(Provided entries)

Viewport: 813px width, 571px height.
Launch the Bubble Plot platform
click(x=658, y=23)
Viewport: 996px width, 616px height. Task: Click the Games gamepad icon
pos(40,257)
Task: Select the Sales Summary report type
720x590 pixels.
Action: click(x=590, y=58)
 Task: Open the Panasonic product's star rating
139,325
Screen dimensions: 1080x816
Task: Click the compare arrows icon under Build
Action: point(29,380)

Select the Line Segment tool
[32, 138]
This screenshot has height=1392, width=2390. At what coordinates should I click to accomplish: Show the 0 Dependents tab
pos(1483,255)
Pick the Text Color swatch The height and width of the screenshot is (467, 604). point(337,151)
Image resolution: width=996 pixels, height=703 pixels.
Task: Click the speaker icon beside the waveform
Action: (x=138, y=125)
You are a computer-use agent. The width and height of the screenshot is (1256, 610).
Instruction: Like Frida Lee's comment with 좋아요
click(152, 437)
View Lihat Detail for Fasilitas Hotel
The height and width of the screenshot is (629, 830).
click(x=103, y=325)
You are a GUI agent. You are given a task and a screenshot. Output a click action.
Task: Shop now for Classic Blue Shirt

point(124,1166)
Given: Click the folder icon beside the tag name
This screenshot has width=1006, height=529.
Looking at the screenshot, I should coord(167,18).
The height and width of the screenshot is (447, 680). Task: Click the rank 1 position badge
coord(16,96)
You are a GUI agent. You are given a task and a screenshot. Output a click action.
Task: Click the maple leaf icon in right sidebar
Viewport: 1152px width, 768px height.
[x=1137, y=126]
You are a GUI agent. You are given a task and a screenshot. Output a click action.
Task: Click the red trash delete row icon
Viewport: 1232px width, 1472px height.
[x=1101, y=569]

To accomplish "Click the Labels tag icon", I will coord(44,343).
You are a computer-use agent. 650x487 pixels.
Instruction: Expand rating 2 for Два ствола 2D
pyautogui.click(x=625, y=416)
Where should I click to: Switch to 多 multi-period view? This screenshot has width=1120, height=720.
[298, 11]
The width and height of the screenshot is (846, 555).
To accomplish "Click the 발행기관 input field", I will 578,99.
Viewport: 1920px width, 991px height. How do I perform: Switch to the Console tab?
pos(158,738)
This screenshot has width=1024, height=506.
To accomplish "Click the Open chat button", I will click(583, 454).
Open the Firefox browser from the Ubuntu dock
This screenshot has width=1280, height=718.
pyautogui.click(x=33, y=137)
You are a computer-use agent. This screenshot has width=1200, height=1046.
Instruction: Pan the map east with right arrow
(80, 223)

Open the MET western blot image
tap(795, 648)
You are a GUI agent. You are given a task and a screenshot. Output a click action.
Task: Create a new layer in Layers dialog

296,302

(End Provided entries)

Brief
Each line holding "computer" should be copied from the material above.

Task answer
You are a computer-use agent. The width and height of the screenshot is (1256, 610).
You are a computer-use agent. 650x487 pixels.
You are a computer-use agent. This screenshot has width=1200, height=1046.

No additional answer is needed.